Soares Nelson C, Spät Philipp, Méndez Jose Antonio, Nakedi Kehilwe, Aranda Jesús, Bou German
Proteome Center Tuebingen, University of Tuebingen, Germany; Laboratorio de Microbiología, Instituto de Investigación Biomedica de A Coruña (INIBIC), Servicio de Microbiología, Complejo Hospitalario Universitario A Coruña (CHUAC), Spain; Division of Medical Biochemistry (Dep. of Clinical Laboratory Sciences), Institute of Infectious Disease and Molecular Medicine, University of Cape Town-Medical School, Anzio, Observatory, Cape Town 7925, South Africa.
Proteome Center Tuebingen, University of Tuebingen, Germany.
J Proteomics. 2014 May 6;102:113-24. doi: 10.1016/j.jprot.2014.03.009. Epub 2014 Mar 21.
In the current study, the Ser/Thr/Tyr phosphoproteomes of two Acinetobacter baumannii strains, reference (ATCC17978) and highly invasive multidrug-resistant clinical isolate (Abh12O-A2) were analyzed using SCX and TiO2 chromatography followed by high resolution mass spectrometry. We detected a total of 201 unique phosphorylation sites (p-sites), and, after manual validation of peptide spectra, 91 high-confidence phosphorylation events (p-events) could be localized to a specific amino acid residue. The percentage distribution of Ser/Thr/Tyr phosphorylation was 68.9% on serine, 24.1% on threonine and 5.2% on tyrosine in ATCC17978, and 70.8% on serine, 25.2% on threonine and 3.8% on tyrosine in AbH12O-A2. Across all identified p-sites, 11 were identified in ATCC17978 only, while 43 were identified in Abh12O-A2 only, and 37 overlapped between the two strains. Here for the first time we describe the phosphoproteome of A. baumanii, and significance of selected phosphorylation sites is discussed in the context of stress/starvation, pathogenicity and drug resistance.
It is now well established that protein phosphorylation on Ser/Thr/Tyr residues is an important post-translational modification in bacteria. Herein we employed SCX and TiO2 chromatographic phosphopeptide enrichment combined with LTQ-Orbitrap mass spectrometric analyses to characterize and establish a qualitative comparison between the Ser/Thr/Tyr phosphoproteomes of two Acinetobacter baumannii strains: a reference strain and a highly invasive multidrug-resistant clinical isolate. We highlight the identification of phosphoproteins with a role in pathogenicity and those involved in drug resistance.
在本研究中,使用强阳离子交换色谱(SCX)和二氧化钛(TiO₂)色谱,随后进行高分辨率质谱分析,对两株鲍曼不动杆菌(参考菌株ATCC17978和高侵袭性多重耐药临床分离株Abh12O - A2)的丝氨酸/苏氨酸/酪氨酸磷酸化蛋白质组进行了分析。我们总共检测到201个独特的磷酸化位点(p位点),并且在对肽谱进行人工验证后,91个高可信度的磷酸化事件(p事件)可定位到特定的氨基酸残基。
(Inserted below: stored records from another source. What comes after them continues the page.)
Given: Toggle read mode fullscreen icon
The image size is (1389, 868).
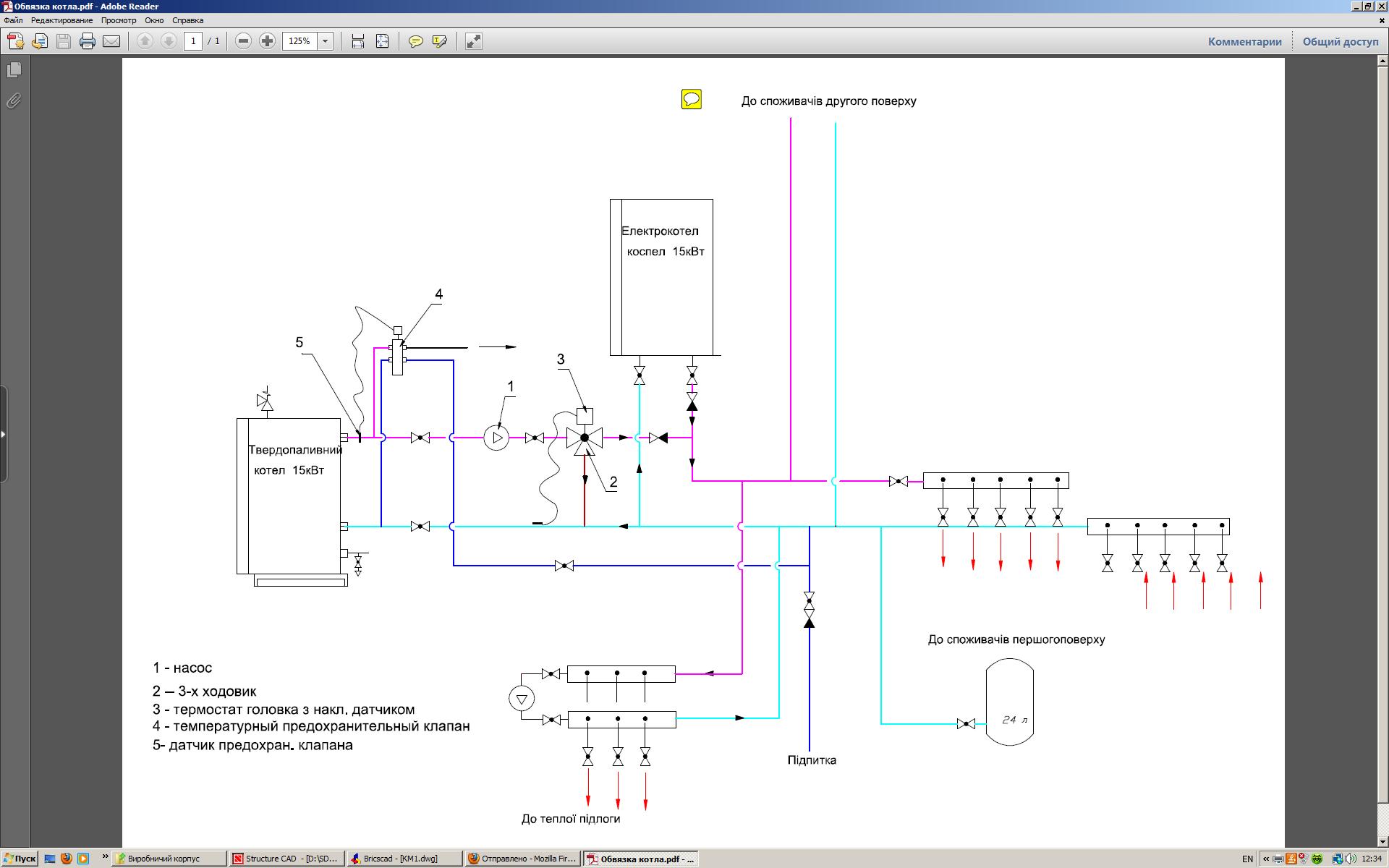Looking at the screenshot, I should [473, 41].
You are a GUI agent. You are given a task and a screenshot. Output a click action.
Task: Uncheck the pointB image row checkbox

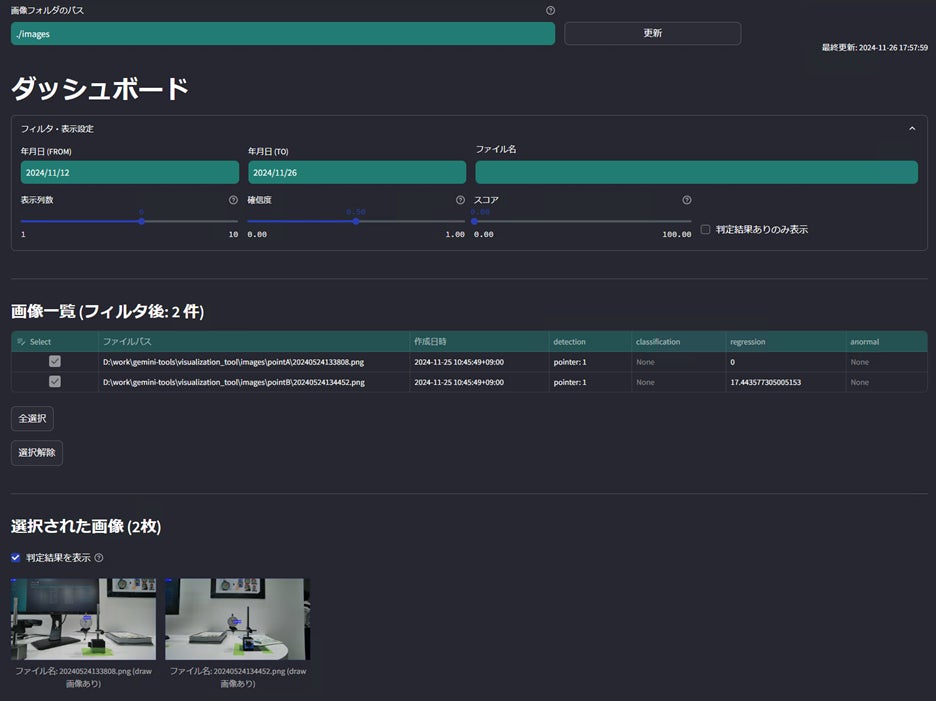tap(55, 382)
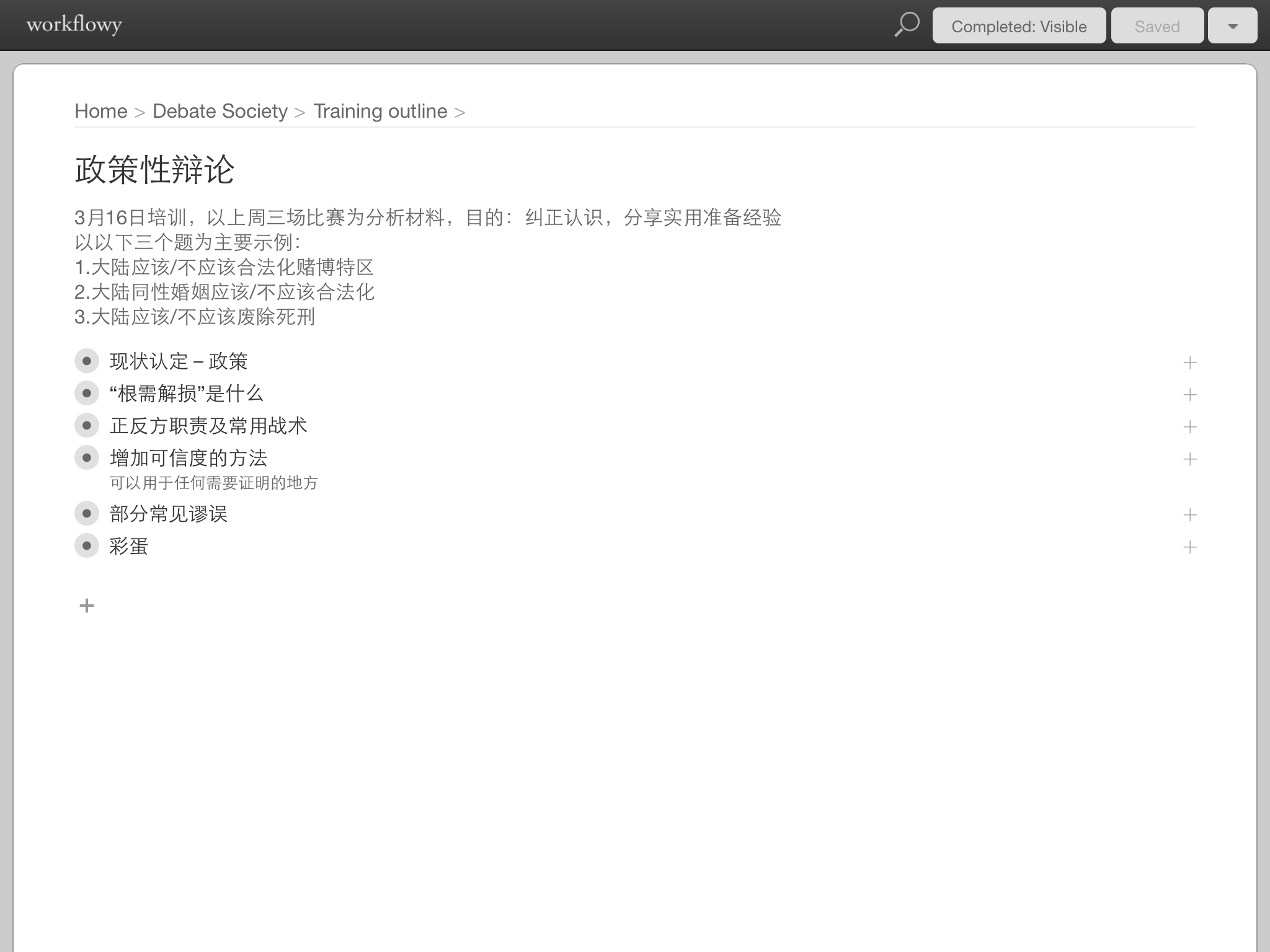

在ATCC17978中,丝氨酸、苏氨酸和酪氨酸磷酸化的百分比分布分别为68.9%、24.1%和5.2%;在AbH12O - A2中,丝氨酸、苏氨酸和酪氨酸磷酸化的百分比分布分别为7O.8%、25.2%和3.8%。在所有鉴定出的p位点中,11个仅在ATCC17978中鉴定到,43个仅在Abh12O - A2中鉴定到,37个在两株菌株中重叠。在此我们首次描述了鲍曼不动杆菌的磷酸化蛋白质组,并在应激/饥饿、致病性和耐药性的背景下讨论了所选磷酸化位点的意义。
目前已经明确,丝氨酸/苏氨酸/酪氨酸残基上的蛋白质磷酸化是细菌中一种重要的翻译后修饰。在此,我们采用SCX和TiO₂色谱磷酸肽富集方法,结合线性离子阱-轨道阱质谱分析,对两株鲍曼不动杆菌(一株参考菌株和一株高侵袭性多重耐药临床分离株)的丝氨酸/苏氨酸/酪氨酸磷酸化蛋白质组进行表征并建立定性比较。我们着重鉴定了在致病性和耐药性中起作用的磷酸化蛋白质。